Data provided Start Marker
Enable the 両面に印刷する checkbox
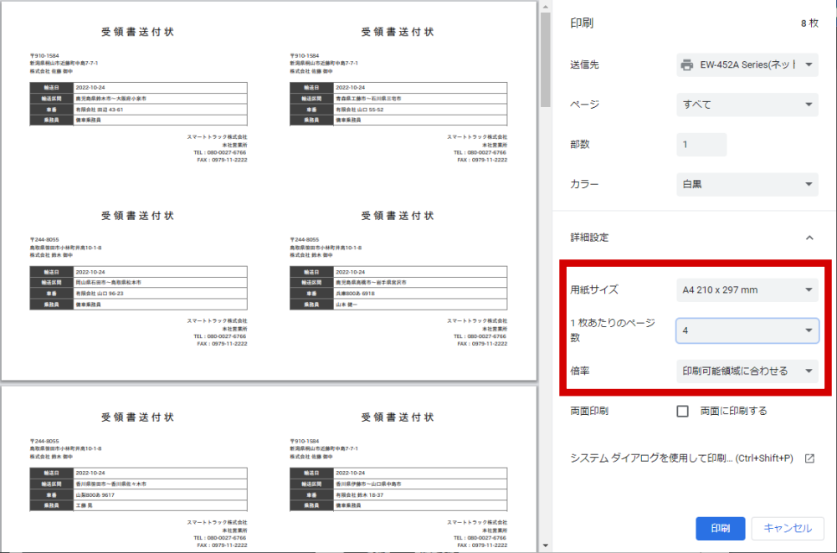837x553 pixels. pyautogui.click(x=682, y=411)
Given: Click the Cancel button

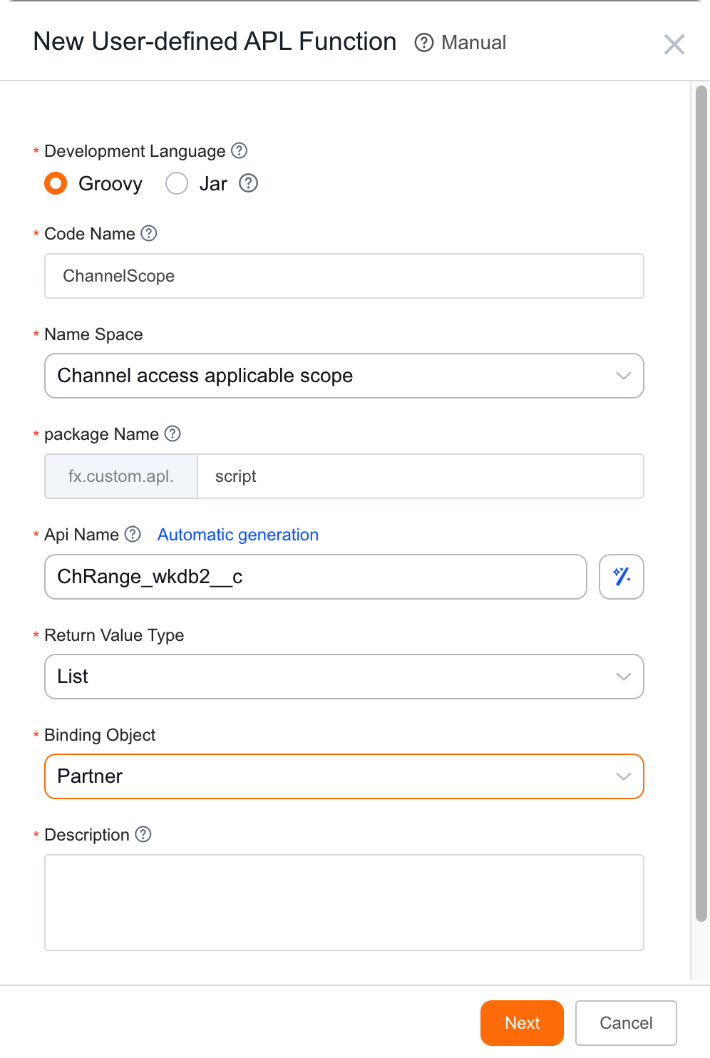Looking at the screenshot, I should tap(626, 1023).
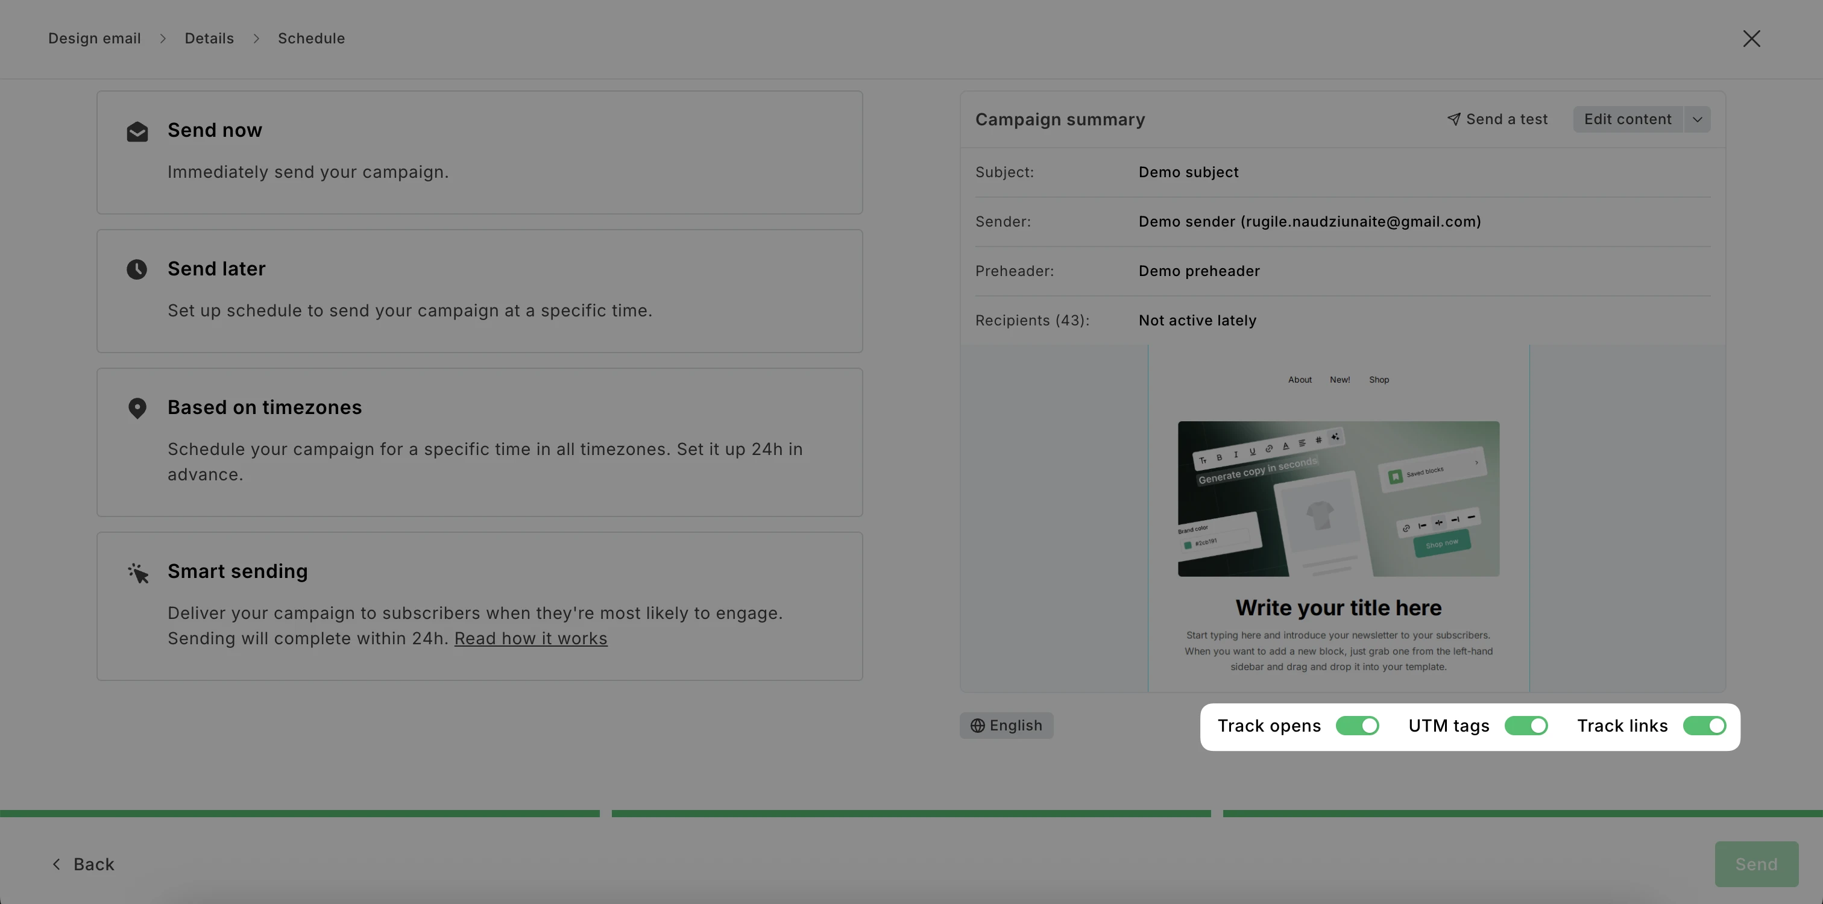Image resolution: width=1823 pixels, height=904 pixels.
Task: Click the timezones location pin icon
Action: 137,408
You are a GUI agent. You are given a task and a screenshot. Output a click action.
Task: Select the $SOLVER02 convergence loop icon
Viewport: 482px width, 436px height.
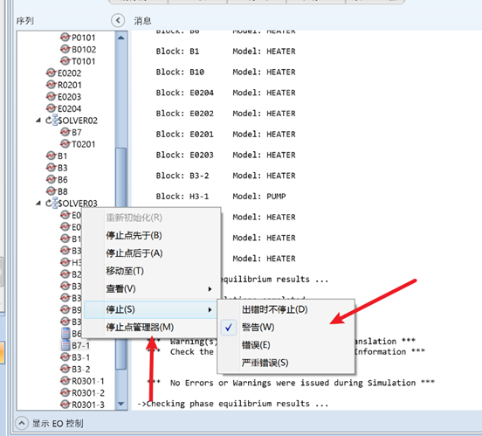point(52,120)
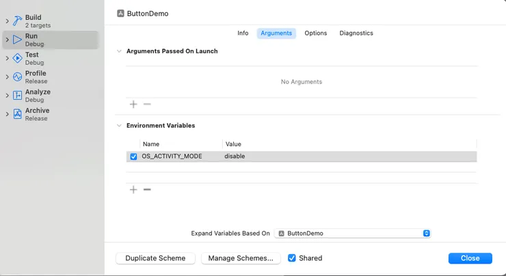Select the Run play icon
506x276 pixels.
pos(18,40)
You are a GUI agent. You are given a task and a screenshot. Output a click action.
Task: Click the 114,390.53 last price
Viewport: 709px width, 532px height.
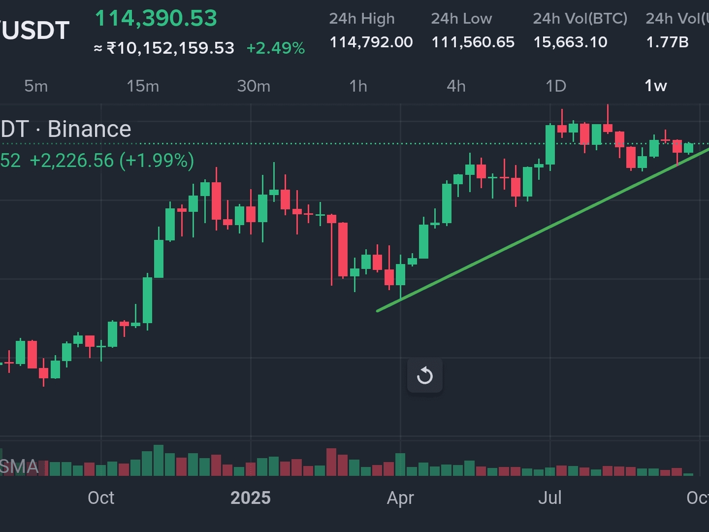(156, 19)
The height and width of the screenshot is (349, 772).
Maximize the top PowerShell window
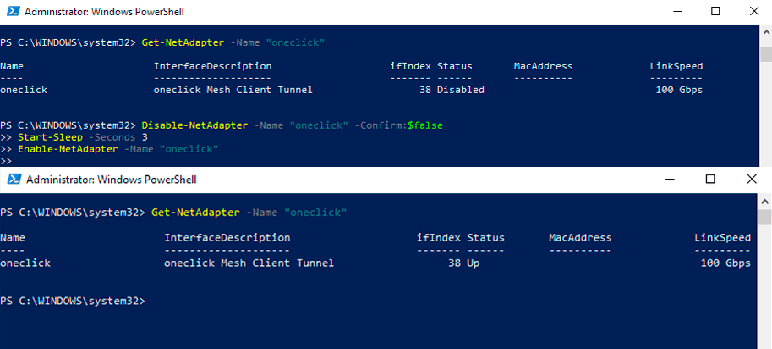(715, 12)
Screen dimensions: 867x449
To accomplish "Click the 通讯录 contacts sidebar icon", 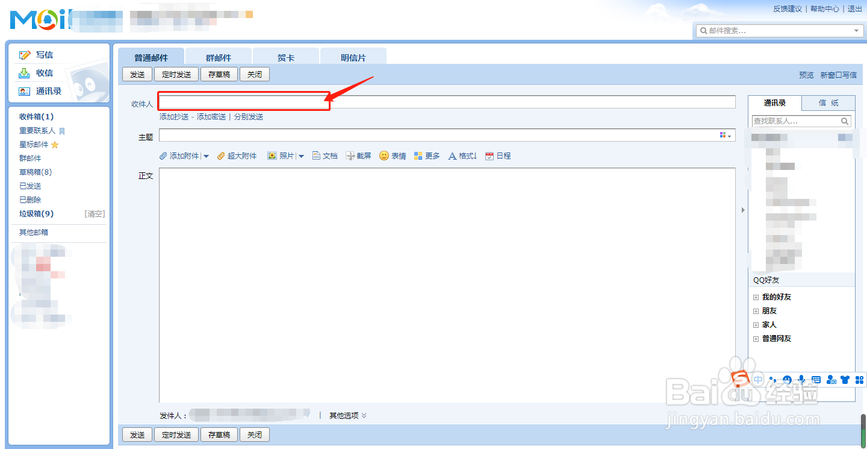I will coord(23,91).
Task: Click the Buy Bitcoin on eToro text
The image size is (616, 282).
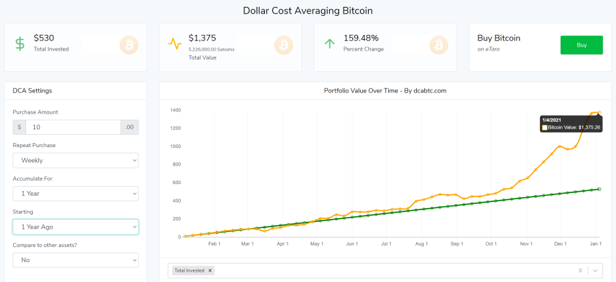Action: click(x=499, y=43)
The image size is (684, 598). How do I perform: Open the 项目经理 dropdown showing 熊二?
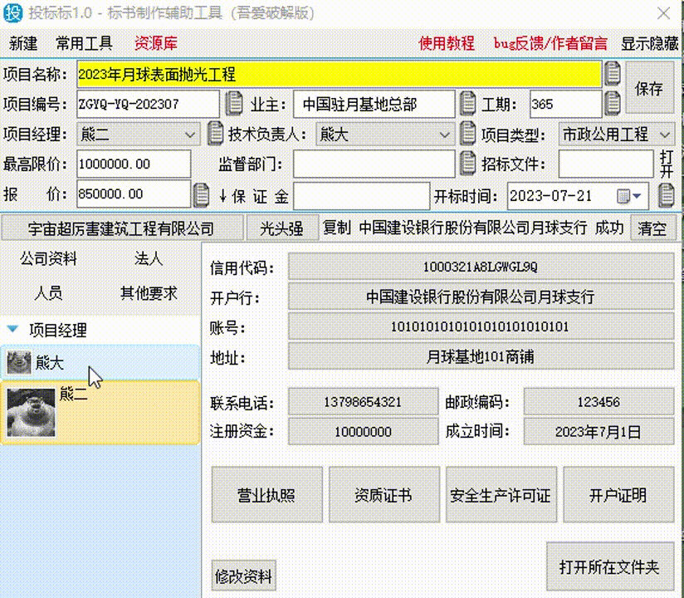coord(188,133)
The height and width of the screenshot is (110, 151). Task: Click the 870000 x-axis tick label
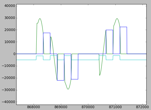(88, 107)
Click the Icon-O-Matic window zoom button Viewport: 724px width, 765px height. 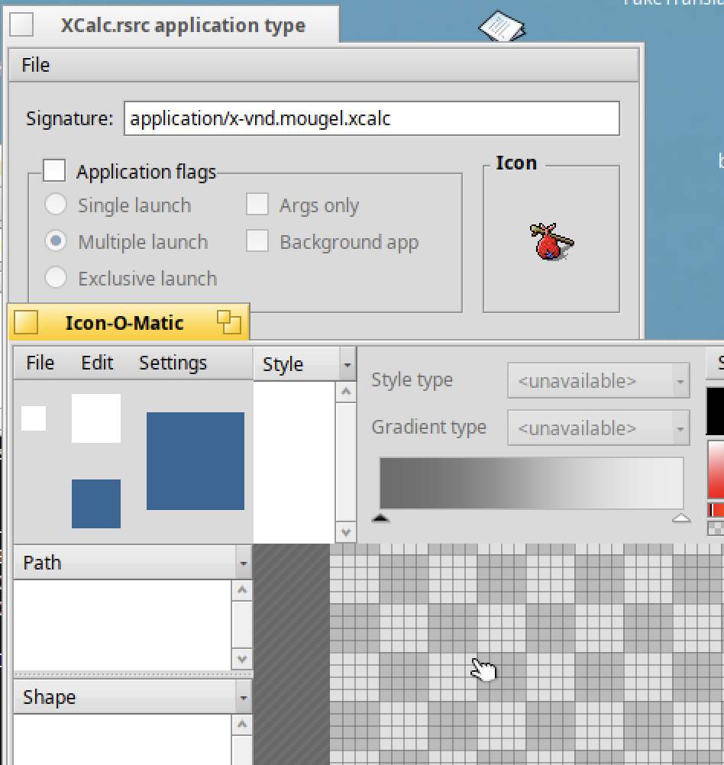(x=229, y=322)
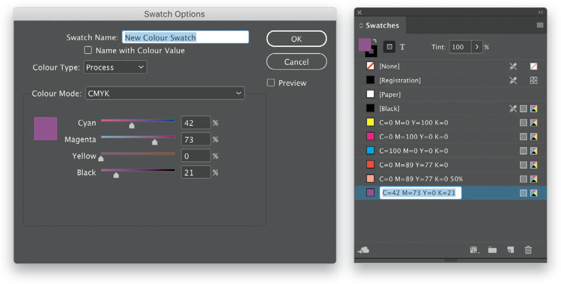The height and width of the screenshot is (284, 561).
Task: Open the Colour Mode CMYK dropdown
Action: pyautogui.click(x=165, y=93)
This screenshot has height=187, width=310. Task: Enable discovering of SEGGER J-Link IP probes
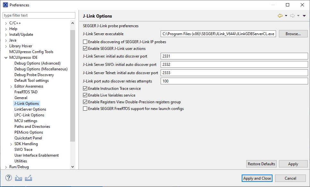pyautogui.click(x=85, y=42)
Data provided End Marker
**Task item:** Every line from the one with "Task: Select the" through the one with "The height and width of the screenshot is (349, 772)." is to be reproduced exactly as written above, and the pictures are to be dropped.

**Output:**
Task: Select the $SOLVER02 convergence loop icon
Viewport: 482px width, 436px height.
point(52,120)
Select the Run play icon
506x276 pixels.
pos(18,40)
You are a GUI agent. You are given a task and a screenshot. Output a click action.
Task: Click the 114,390.53 last price
Viewport: 709px width, 532px height.
(156, 19)
The height and width of the screenshot is (349, 772).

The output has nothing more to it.